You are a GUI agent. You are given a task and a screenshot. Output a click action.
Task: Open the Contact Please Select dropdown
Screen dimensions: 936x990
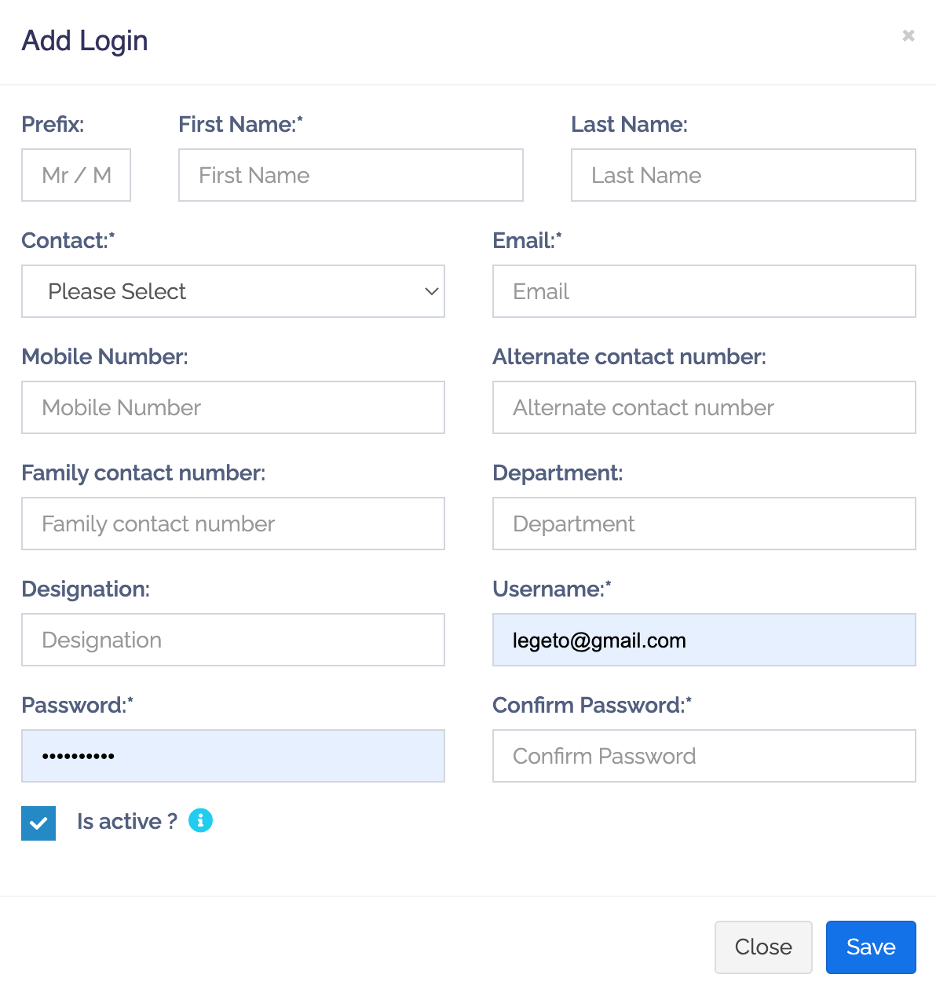click(x=233, y=291)
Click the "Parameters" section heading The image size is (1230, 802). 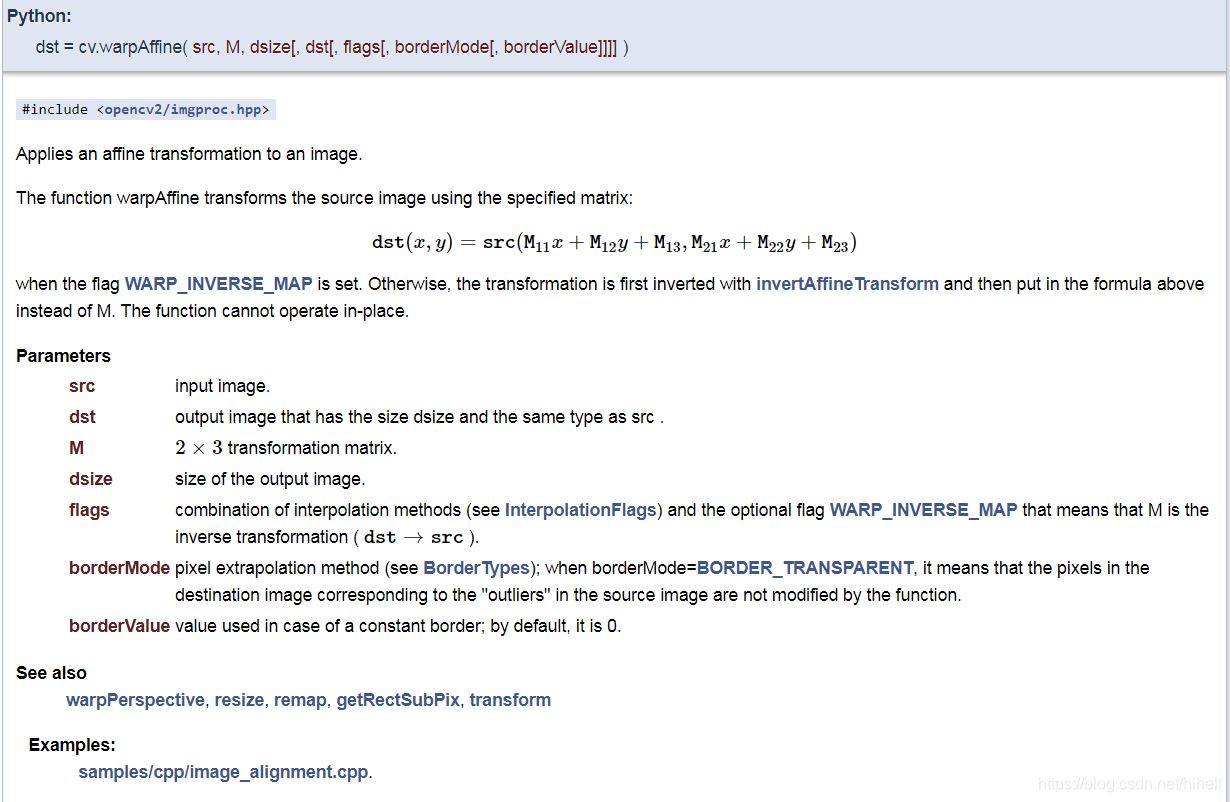click(x=63, y=356)
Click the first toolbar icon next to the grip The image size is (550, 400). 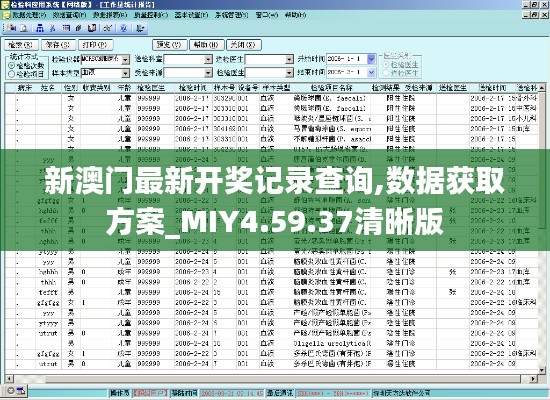(12, 28)
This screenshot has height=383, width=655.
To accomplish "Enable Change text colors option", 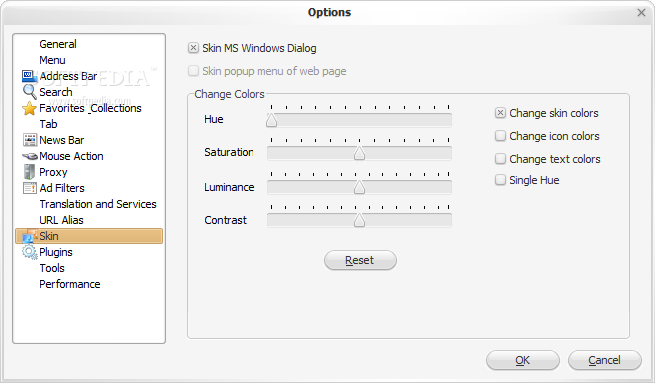I will [x=500, y=159].
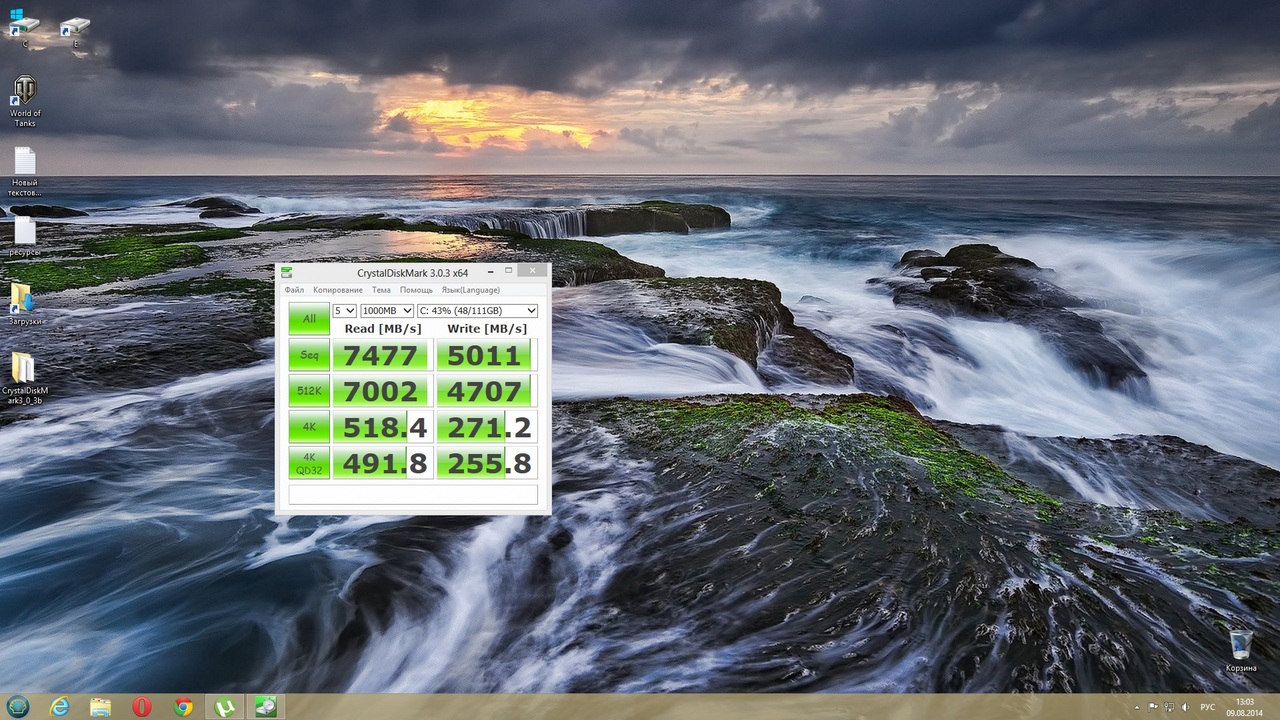This screenshot has height=720, width=1280.
Task: Click the empty comment field below the results
Action: coord(413,495)
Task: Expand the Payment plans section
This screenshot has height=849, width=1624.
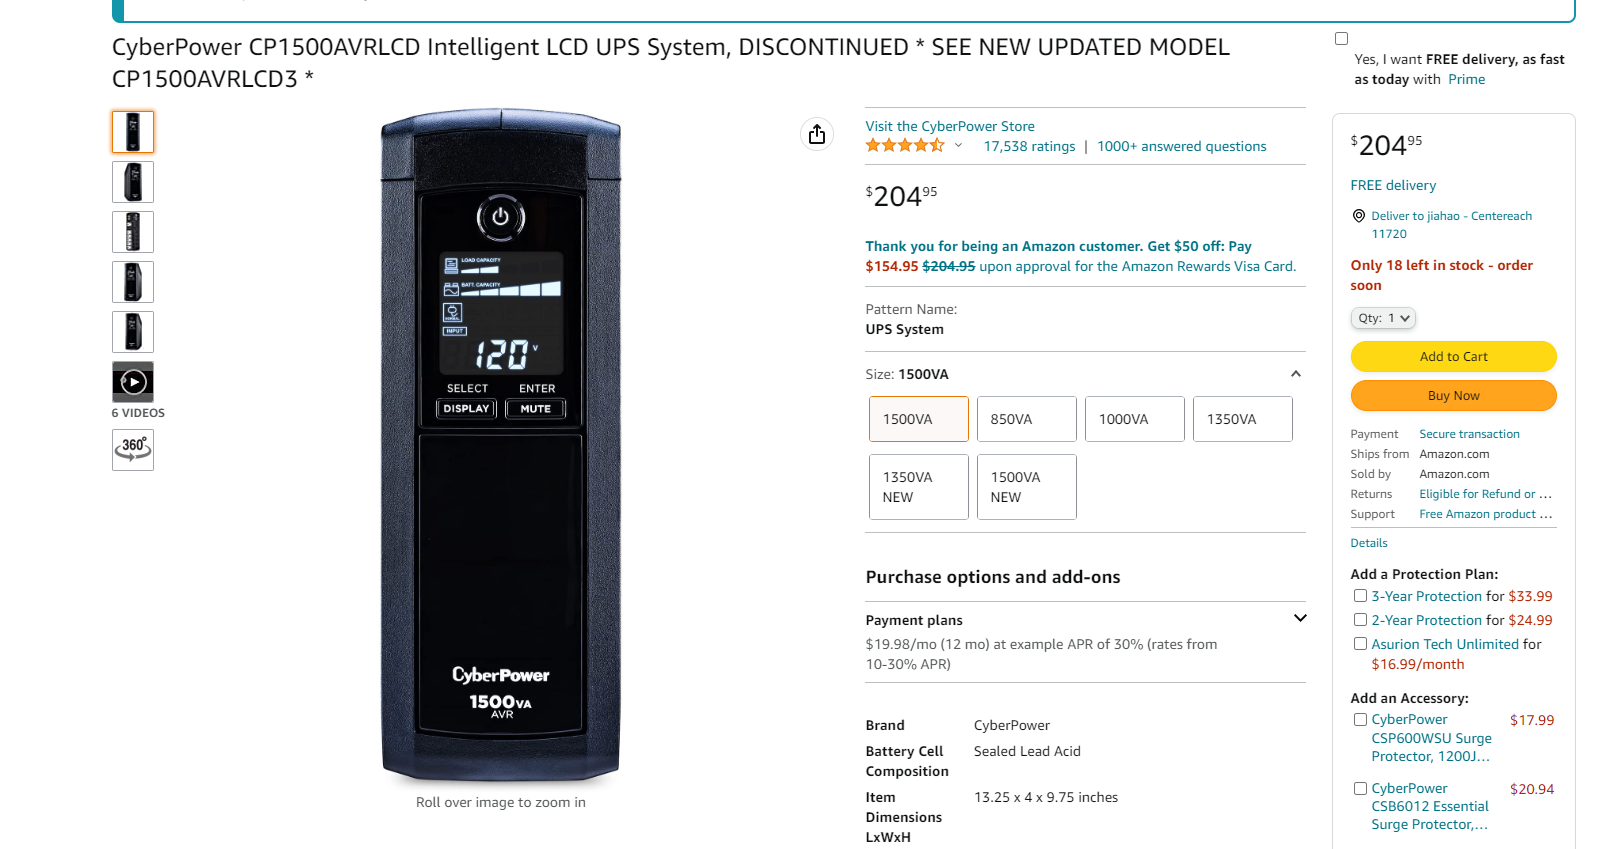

DIRECTIONS: Take the lines from the one that contains "Task: Expand the Payment plans section" through the last line of the material above and reproduce them exactly, leaving out any pictures.

SOLVED EXERCISE:
Task: Expand the Payment plans section
This screenshot has height=849, width=1624.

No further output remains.